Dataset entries
******************************
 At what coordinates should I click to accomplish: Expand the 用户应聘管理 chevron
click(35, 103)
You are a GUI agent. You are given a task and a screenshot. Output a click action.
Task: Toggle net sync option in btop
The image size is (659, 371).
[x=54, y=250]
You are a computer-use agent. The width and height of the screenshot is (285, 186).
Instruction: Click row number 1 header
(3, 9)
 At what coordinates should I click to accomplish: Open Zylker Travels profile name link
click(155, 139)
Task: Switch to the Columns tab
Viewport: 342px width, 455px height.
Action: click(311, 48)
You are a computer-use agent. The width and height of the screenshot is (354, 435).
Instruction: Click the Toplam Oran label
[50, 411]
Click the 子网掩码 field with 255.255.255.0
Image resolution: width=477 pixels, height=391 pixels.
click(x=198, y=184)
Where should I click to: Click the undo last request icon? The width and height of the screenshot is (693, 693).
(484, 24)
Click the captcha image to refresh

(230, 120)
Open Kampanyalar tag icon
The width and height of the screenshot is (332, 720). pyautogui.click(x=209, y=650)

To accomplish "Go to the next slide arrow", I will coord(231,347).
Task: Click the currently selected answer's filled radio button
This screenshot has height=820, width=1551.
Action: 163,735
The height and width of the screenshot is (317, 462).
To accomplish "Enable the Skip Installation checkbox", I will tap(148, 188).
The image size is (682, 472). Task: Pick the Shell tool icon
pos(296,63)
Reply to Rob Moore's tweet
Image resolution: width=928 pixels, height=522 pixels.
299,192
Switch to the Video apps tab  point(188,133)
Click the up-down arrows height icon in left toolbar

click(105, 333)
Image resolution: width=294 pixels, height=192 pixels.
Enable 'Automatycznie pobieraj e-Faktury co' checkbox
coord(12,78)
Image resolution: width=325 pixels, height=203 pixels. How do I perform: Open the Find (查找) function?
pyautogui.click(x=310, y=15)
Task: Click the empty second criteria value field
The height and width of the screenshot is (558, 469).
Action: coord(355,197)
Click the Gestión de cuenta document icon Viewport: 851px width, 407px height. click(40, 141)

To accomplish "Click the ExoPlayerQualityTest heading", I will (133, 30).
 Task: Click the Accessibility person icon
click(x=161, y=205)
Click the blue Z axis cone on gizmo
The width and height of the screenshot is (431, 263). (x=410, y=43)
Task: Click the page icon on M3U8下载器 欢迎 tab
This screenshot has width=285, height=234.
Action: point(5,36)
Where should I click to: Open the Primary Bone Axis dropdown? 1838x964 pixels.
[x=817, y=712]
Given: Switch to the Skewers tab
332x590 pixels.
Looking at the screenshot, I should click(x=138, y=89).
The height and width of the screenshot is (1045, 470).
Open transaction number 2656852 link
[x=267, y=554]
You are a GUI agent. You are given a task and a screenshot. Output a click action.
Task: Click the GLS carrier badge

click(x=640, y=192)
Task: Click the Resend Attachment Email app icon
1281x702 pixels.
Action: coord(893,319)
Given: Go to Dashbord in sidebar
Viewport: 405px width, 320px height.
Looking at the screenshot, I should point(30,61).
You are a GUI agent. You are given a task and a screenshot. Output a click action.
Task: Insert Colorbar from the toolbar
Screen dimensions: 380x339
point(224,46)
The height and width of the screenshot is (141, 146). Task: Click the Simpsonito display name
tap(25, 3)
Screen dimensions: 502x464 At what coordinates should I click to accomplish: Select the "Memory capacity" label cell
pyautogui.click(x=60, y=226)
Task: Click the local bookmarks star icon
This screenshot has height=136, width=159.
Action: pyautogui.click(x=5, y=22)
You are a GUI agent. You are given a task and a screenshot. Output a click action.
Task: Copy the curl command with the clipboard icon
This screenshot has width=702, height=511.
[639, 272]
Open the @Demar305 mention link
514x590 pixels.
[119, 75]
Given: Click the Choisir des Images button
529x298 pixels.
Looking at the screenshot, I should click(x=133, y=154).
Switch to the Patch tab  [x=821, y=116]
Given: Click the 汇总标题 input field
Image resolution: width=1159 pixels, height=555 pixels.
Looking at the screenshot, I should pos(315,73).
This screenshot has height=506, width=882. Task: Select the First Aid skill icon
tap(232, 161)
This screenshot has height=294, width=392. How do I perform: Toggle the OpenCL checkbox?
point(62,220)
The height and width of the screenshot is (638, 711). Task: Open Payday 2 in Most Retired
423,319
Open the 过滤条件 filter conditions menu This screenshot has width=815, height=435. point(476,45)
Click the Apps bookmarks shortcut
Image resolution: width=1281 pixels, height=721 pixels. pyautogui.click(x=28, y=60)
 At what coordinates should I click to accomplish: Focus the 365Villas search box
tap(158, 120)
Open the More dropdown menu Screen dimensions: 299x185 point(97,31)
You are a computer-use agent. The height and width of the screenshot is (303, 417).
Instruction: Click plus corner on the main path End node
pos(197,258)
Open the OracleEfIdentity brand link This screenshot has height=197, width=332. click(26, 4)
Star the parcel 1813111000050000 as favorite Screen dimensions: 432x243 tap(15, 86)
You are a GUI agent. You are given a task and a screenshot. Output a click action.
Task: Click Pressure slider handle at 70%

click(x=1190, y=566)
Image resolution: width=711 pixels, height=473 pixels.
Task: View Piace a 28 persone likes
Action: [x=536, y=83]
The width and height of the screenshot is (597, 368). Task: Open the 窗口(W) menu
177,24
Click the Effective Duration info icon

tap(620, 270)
******************************
TASK:
When a line in the records holds the string "button", copy that line.

ANSWER TO THE EXERCISE:
Task: Click the currently selected answer's filled radio button
Given: Click the Choisir des Images button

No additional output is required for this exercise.